> _Document extract_
---
I have never been able to talk about these things because you have said I already make you feel like you’re not a man, so to criticize you and your decisions is very hard and I don’t do that, I don’t wanna hurt you. It just got too much that over the years I started worrying you were never gonna wanna go anywhere further in life and again, if you’re happy, that is fine, that’s you, I’m happy for you for reaching your goals, but I want so much more from my life than this shitty little apartment and my shitty job. I want the world…..I probably won’t get it and be miserable for the rest of my life, but at least I won’t make you miserable because of my bitching. One good thing to come out of it all.
 
I don’t want it on my conscience to make you feel like you’re never good enough, like you have said many times. You ARE good enough, you are a fabulous man, but we just have such differing values and views and goals in life – how could it ever have worked? I really wanted it to, I REALLY did, I tried to become what you wanted me to be to an extent that I was okay with, but I also feel like I would have never ever been good enough for you. 
 
My unfaithfulness that you never forgave, my friendships that you didn’t like or understand, my values that didn’t fit with yours…my inability to always be the dream woman in bed…I kept on trying to brush things aside but there is only so long a woman can take that! 
 
To always have to turn my phone on silent so that no one would call and you’d wonder who it is, to say something innocent and you turn it into a big thing so I never know what I can tell you or what I can’t….
---
> _Material_
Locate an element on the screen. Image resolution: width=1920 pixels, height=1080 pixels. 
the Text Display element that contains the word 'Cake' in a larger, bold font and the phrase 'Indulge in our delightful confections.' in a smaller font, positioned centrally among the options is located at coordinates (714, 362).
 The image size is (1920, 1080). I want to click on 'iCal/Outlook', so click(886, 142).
---
> _Written instruction 1_
Answer these about the passage above:
(a) What two things in the writer's life does the writer call "shitty"?
(b) What did the other person never forgive?
(c) What did the writer always have to do with the phone?
> _Written instruction 2_
Retype the part of the passage that opens with the words containing "To always have" and closes with "what I can’t….".

> _Exercise output 1_
(a) The little apartment and the writer's job.
(b) The writer's unfaithfulness.
(c) Turn it on silent, so that no one would call.

> _Exercise output 2_
To always have to turn my phone on silent so that no one would call and you’d wonder who it is, to say something innocent and you turn it into a big thing so I never know what I can tell you or what I can’t….